Cosa accadrà adesso?

Sabato sarà il primo giorno dei Novendiali, i nove giorni del suffragio. Intanto stanno convergendo a Roma i 135 cardinali che parteciperanno al Conclave, che si incontreranno in riunione plenaria, con la presentazione di relazioni e incontri. È un momento importante, che segue un protocollo molto preciso e assodato.

Lei ha esperienza di situazioni come queste…

Nel 1978 ho assistito come Segretario di Stato alle procedure che hanno seguito la morte di Paolo VI: a quel tempo avevo dovuto occuparmi del ricevimento delle delegazioni governative, e non sono mancati momenti complicati, come quando per esempio si è trattato di gestire in ordine alfabetico i primi ministri di Andorra e di Francia, che però naturalmente avevano un peso politico diverso: alla fine Andorra è stata chiamata Principato delle Valli di Andorra. Adesso un problema del genere riguarderà i rappresentanti di Israele e Iran, che sono vicini, come nome. Si dovrà vedere anche come accogliere il presidente degli Stati Uniti Donald Trump, perché gli americani sono fissati con la sicurezza, ma in Vaticano i capi di Stato sono da considerare tutti uguali e viene data priorità alla longevità del mandato.

Si dà per favorito un Papa italiano?

Impossibile dirlo. Per quanto riguarda Wojtyla è stata, per esempio, una grande sorpresa, perché a quel tempo non era tra i favoriti, si pensava che fosse posizionato tra il 10º e il 15º posto. La scelta di Ratzinger, invece, era in un certo senso prevedibile.

Se potesse vedere ancora una volta Papa Francesco, cosa gli direbbe?

Lo ringrazierei profondamente per la dedizione totale con cui si è dato: non si è mai preso un momento libero, in questi dodici anni di Pontificato non ha mai avuto un periodo in vacanza, a parte il martedì che era il giorno dedicato al raccoglimento e al silenzio.

Chi diventerà Papa ha davanti un compito molto difficile…

Davvero nessuno desidera questo incarico. Inoltre le comunicazioni vanno veloci, e il mondo è sempre più complesso.

Tra tutte, è un momento in cui crescono le divergenze religiose con gli Stati Uniti e la Russia?

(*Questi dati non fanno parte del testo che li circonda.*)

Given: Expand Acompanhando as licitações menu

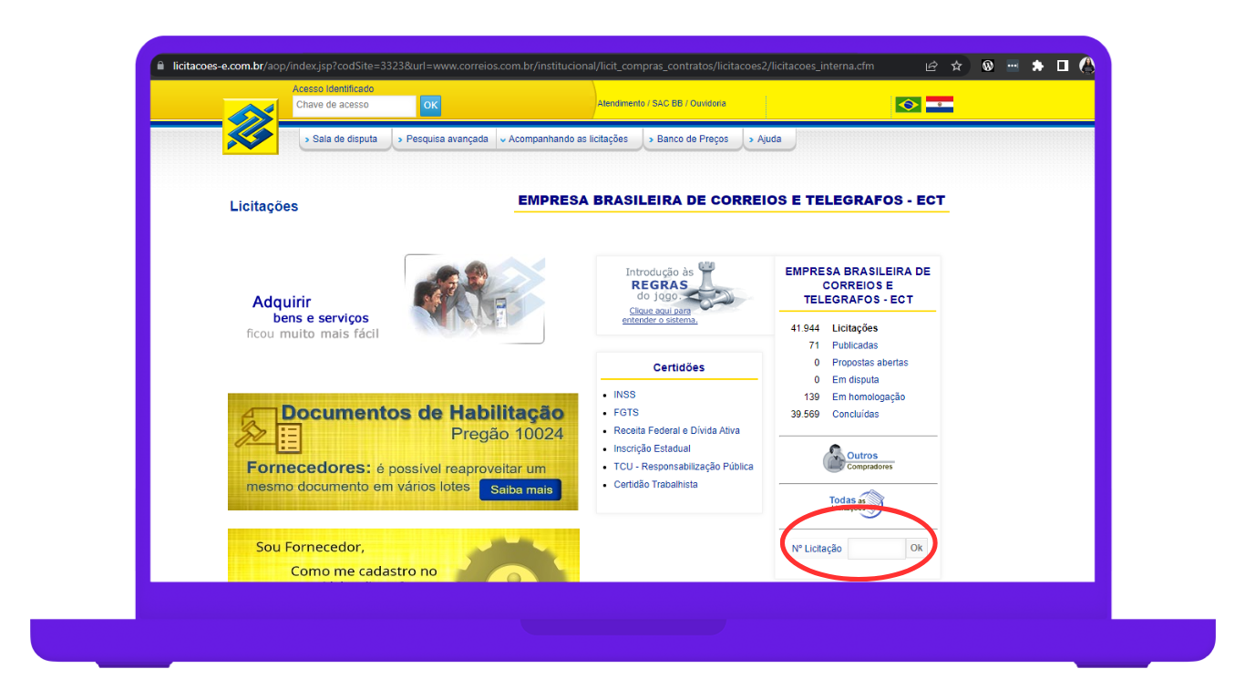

Negli Stati Uniti c'è una tendenza più conservatrice e più etnocentrica: pensano che la democrazia perfetta è la loro. E questo non è certo il modello di Papa Francesco che mette la fraternità cristiana sopra di tutto. Per quanto riguarda invece la Russia, dopo gli incontri tra Papa Francesco e il Patriarca Kirill, che è venuto a Trento e che anch'io ho incontrato, la situazione adesso è molto più complicata. Stiamo assistendo ad un'involuzione della società internazionale, non si rispettano più le norme concordate. B. G.